While most football power-brokers typically enter FIFA's compound in luxury sedans with tinted windows, the 60-year-old Platini walked the final 100 metres (330 feet) to FIFA's gate, smiling and looking upbeat as reporters peppered him with questions.
"If I had anything to feel guilty about, I would be in Siberia, hiding in shame," said Platini, also a former FIFA vice president. "I'm very well. There are worse things in life."
In December, FIFA judges ruled that a mysterious 2 million Swiss francs Platini received from Sepp Blatter in 2011 violated the world body's ethics guidelines and that both men had abused their positions.
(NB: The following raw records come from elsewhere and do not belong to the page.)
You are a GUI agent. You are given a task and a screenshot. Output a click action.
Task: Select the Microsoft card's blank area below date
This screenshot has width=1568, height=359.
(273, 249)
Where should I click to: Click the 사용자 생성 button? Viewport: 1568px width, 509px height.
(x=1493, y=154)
Blatter, FIFA's disgraced president who turns 80 in March, was also hit with an eight-year ban over the payment. His appeal hearing is set for Tuesday.
Both men, once the most powerful figures in world football, have insisted that the payment was part of a legitimate oral contract reportedly for consulting work performed by Platini a decade earlier.
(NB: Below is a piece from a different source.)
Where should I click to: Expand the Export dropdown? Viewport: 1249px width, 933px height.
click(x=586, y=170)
If the appeals panel rules against them, both are expected to take their case the Court of Arbitration for Sport in Lausanne.
The notorious 2011 payment is also part of a criminal probe by Swiss prosecutors targeting Blatter, in which Platini has been questioned in a capacity that falls between a witness and an accused person.
Platini boycotted his December hearing at FIFA's ethics tribunal, claiming that a judgement against him had been pre-determined.
But on Monday he said he would face the appeals committee "eye-to-eye."
"I have done nothing and I am afraid of nothing," he said. "We'll see what happens... Maybe this is not over."
Platini had been the favourite to win FIFA's February 26 presidential vote but the December ruling levelled the final blow to his hopes of succeeding Blatter.
He withdrew from the race, leading the European confederation (UEFA) to back Gianni Infantino, Platini's long-serving deputy at Europe's governing body.
But UEFA has said it will not elect a new president until Platini's appeals have been exhausted, meaning the Frenchman could reclaim his post at the top of European football if his ban is overturned.
Platini and Blatter have been the most high-profile casualties in the unprecedented, wide-ranging scandal that has seen senior football executives suspended or fired, with 39 people indicted for corruption by the United States.
The saga has provoked endless discussion about the complicated relationship between Blatter and Platini, who previously were allies before the relationship turned publicly sour.
Platini on Monday seemed to dismiss suggestions that Blatter was responsible for his troubles.
"Is it Blatter who put me in this situation? Not at all, because he is in the same situation as me, but someone pushed the button (against me) and I will try to find out who," he said.
Meanwhile, as the two men fight to preserve their football careers, the campaign to replace Blatter is heating up with the vote 11 days away.
Infantino and the head of the Asian Football Confederation Sheikh Salman bin Ebrahim al-Khalifa are widely seen as frontrunners, ahead of Jordan's Prince Ali bin al Hussein, South Africa's Tokyo Sexwale and France's Jerome Champagne.